=== Section Start ===

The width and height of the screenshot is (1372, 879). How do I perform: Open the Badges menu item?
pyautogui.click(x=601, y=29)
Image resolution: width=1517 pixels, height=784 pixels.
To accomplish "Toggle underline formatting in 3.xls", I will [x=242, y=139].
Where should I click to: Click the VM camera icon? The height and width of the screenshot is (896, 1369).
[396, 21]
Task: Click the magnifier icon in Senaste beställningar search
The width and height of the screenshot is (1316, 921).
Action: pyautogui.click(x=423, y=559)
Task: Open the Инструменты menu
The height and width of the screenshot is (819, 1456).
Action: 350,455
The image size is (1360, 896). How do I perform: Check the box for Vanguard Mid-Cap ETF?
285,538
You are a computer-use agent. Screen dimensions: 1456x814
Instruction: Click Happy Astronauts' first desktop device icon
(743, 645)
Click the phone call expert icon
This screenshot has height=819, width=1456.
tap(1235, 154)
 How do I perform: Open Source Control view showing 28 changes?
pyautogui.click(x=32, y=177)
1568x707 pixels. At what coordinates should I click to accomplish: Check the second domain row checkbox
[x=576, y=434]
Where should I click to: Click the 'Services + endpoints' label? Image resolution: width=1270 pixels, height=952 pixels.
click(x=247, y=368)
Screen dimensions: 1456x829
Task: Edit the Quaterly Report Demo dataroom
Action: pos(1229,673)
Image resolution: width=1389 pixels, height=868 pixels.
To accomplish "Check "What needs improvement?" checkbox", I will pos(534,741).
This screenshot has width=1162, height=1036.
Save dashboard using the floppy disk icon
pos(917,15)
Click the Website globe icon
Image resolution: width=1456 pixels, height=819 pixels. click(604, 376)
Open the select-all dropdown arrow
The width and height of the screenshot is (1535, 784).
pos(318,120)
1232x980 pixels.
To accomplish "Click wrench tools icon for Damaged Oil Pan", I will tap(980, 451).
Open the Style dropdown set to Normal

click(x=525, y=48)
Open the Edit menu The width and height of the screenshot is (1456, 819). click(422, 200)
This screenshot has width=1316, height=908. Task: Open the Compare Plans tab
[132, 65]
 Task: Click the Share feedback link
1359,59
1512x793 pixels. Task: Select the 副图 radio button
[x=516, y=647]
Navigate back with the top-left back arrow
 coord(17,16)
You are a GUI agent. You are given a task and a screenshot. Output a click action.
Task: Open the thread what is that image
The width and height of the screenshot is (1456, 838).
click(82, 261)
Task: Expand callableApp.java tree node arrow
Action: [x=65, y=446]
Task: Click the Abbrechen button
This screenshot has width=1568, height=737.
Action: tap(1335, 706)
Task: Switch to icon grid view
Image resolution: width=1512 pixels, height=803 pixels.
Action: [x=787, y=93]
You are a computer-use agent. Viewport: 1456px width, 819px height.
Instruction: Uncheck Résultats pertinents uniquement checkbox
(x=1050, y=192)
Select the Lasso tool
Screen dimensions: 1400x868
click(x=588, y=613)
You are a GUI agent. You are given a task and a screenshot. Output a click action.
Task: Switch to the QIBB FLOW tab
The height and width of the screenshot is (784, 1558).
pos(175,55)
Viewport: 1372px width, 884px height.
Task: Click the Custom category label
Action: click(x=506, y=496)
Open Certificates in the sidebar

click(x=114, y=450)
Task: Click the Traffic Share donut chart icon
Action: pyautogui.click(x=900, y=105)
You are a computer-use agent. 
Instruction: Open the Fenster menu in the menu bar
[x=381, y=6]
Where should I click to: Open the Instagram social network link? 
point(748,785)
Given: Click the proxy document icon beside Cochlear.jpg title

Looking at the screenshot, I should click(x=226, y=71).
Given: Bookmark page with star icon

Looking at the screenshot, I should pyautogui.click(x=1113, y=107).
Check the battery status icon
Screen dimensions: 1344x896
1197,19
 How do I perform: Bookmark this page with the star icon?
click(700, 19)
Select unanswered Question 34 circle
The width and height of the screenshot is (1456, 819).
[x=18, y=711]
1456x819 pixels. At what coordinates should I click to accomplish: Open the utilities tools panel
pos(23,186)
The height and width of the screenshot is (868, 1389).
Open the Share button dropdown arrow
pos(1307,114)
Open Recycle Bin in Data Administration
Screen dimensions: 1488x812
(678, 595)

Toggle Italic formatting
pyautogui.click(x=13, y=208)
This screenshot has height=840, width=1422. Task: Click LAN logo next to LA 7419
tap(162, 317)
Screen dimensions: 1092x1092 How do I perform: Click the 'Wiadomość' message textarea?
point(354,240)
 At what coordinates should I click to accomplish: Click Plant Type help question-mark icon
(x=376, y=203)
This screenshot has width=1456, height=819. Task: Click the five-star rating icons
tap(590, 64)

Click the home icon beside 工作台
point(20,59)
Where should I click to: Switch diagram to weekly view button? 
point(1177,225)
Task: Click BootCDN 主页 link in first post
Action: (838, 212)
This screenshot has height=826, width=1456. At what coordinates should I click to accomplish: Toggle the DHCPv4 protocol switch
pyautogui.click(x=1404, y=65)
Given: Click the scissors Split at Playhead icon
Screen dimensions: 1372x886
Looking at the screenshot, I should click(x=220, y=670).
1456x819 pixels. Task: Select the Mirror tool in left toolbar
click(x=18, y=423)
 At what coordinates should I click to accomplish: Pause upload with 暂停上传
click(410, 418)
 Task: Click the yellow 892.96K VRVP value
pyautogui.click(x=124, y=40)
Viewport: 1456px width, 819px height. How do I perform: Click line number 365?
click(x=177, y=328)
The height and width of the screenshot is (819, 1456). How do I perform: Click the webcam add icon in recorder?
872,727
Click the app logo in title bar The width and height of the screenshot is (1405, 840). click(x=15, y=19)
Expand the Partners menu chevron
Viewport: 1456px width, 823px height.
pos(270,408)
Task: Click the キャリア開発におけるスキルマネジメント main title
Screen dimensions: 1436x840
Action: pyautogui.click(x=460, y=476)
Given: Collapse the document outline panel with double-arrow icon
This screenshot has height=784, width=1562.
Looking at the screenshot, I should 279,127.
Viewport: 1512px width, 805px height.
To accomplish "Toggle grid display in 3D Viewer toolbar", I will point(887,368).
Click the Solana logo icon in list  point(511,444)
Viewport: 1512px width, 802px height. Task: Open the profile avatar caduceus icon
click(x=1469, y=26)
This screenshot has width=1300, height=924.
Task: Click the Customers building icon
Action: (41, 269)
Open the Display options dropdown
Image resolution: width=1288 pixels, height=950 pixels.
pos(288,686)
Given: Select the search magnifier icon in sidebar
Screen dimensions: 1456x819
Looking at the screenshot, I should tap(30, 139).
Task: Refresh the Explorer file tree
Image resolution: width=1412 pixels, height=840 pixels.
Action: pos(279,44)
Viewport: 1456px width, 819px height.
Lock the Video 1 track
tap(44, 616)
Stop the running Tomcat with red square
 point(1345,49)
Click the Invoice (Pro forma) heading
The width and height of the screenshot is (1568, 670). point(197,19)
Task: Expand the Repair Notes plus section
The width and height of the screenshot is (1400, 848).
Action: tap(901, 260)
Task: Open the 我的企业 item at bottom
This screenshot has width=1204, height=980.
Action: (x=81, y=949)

=== Section End ===

### Work instruction
Transcribe the records from their first line. Stop after the line with "Task: Open the Инструменты menu", including it.

### Exercise response
The width and height of the screenshot is (1372, 879). How do I perform: Open the Badges menu item?
pyautogui.click(x=601, y=29)
Image resolution: width=1517 pixels, height=784 pixels.
To accomplish "Toggle underline formatting in 3.xls", I will [x=242, y=139].
Where should I click to: Click the VM camera icon? The height and width of the screenshot is (896, 1369).
[396, 21]
Task: Click the magnifier icon in Senaste beställningar search
The width and height of the screenshot is (1316, 921).
Action: pyautogui.click(x=423, y=559)
Task: Open the Инструменты menu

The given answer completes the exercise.